**YOUR OBJECTIVE:**
Extract the line that contains "Instruction: Mark the" and every line after it to the end of the records below, exactly as written and nothing else.

**LISTED RECORDS:**
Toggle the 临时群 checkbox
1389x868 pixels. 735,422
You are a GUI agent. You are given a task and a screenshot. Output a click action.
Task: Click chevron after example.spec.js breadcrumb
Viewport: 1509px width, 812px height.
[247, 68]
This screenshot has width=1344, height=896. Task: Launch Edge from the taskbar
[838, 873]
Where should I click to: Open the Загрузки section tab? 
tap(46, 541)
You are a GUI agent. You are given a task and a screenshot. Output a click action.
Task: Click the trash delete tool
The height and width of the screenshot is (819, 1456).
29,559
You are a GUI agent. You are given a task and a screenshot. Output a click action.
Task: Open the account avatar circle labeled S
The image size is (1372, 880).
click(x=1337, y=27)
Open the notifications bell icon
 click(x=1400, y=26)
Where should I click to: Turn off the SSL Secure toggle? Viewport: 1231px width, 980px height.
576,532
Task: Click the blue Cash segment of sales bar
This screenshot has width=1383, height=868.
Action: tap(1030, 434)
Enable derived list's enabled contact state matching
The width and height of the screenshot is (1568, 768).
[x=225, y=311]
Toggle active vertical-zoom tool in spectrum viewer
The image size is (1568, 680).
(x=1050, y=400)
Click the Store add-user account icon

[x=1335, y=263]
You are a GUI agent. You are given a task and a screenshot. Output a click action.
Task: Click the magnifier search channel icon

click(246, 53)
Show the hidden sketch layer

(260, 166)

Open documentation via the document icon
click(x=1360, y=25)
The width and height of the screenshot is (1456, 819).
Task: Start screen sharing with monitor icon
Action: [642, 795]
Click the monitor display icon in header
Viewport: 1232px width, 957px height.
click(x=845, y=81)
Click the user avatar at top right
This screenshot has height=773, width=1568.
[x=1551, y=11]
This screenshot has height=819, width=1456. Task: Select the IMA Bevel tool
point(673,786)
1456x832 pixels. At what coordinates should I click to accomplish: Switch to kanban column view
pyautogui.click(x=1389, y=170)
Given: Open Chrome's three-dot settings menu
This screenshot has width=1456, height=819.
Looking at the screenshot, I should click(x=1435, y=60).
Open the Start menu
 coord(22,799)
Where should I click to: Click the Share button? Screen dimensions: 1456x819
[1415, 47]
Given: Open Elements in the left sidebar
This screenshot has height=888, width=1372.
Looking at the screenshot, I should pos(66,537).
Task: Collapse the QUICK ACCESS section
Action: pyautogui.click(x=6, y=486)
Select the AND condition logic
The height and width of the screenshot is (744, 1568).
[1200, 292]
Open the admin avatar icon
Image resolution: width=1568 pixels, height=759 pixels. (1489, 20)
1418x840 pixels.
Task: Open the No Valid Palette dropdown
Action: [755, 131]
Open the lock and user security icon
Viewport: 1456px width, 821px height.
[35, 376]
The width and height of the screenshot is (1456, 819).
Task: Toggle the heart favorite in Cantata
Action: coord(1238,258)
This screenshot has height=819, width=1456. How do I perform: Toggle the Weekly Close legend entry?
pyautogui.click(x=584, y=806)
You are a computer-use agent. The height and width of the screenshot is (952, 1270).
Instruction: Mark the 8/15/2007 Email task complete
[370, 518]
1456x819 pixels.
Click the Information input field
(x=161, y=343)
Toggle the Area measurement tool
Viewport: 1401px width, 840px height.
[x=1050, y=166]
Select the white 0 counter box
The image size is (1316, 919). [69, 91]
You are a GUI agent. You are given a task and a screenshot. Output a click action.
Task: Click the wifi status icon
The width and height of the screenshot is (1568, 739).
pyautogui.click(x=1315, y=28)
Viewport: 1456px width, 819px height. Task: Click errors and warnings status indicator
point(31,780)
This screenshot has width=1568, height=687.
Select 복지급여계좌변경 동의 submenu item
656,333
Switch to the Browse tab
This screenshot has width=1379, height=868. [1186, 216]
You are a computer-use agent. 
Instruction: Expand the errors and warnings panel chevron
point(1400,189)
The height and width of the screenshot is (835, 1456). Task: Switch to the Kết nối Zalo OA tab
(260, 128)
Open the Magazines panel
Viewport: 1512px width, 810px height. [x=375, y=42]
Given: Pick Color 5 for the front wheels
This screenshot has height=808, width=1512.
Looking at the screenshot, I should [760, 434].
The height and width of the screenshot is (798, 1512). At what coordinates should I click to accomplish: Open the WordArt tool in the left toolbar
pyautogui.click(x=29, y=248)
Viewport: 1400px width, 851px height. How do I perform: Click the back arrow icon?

**YOUR RESPONSE:**
Instruction: Mark the 8/15/2007 Email task complete
[370, 518]
1456x819 pixels.
Click the Information input field
(x=161, y=343)
Toggle the Area measurement tool
Viewport: 1401px width, 840px height.
[x=1050, y=166]
Select the white 0 counter box
The image size is (1316, 919). [69, 91]
You are a GUI agent. You are given a task and a screenshot. Output a click action.
Task: Click the wifi status icon
The width and height of the screenshot is (1568, 739).
pyautogui.click(x=1315, y=28)
Viewport: 1456px width, 819px height. Task: Click errors and warnings status indicator
point(31,780)
This screenshot has width=1568, height=687.
Select 복지급여계좌변경 동의 submenu item
656,333
Switch to the Browse tab
This screenshot has width=1379, height=868. [1186, 216]
You are a computer-use agent. 
Instruction: Expand the errors and warnings panel chevron
point(1400,189)
The height and width of the screenshot is (835, 1456). Task: Switch to the Kết nối Zalo OA tab
(260, 128)
Open the Magazines panel
Viewport: 1512px width, 810px height. [x=375, y=42]
Given: Pick Color 5 for the front wheels
This screenshot has height=808, width=1512.
Looking at the screenshot, I should [760, 434].
The height and width of the screenshot is (798, 1512). At what coordinates should I click to accomplish: Open the WordArt tool in the left toolbar
pyautogui.click(x=29, y=248)
Viewport: 1400px width, 851px height. How do I perform: Click the back arrow icon?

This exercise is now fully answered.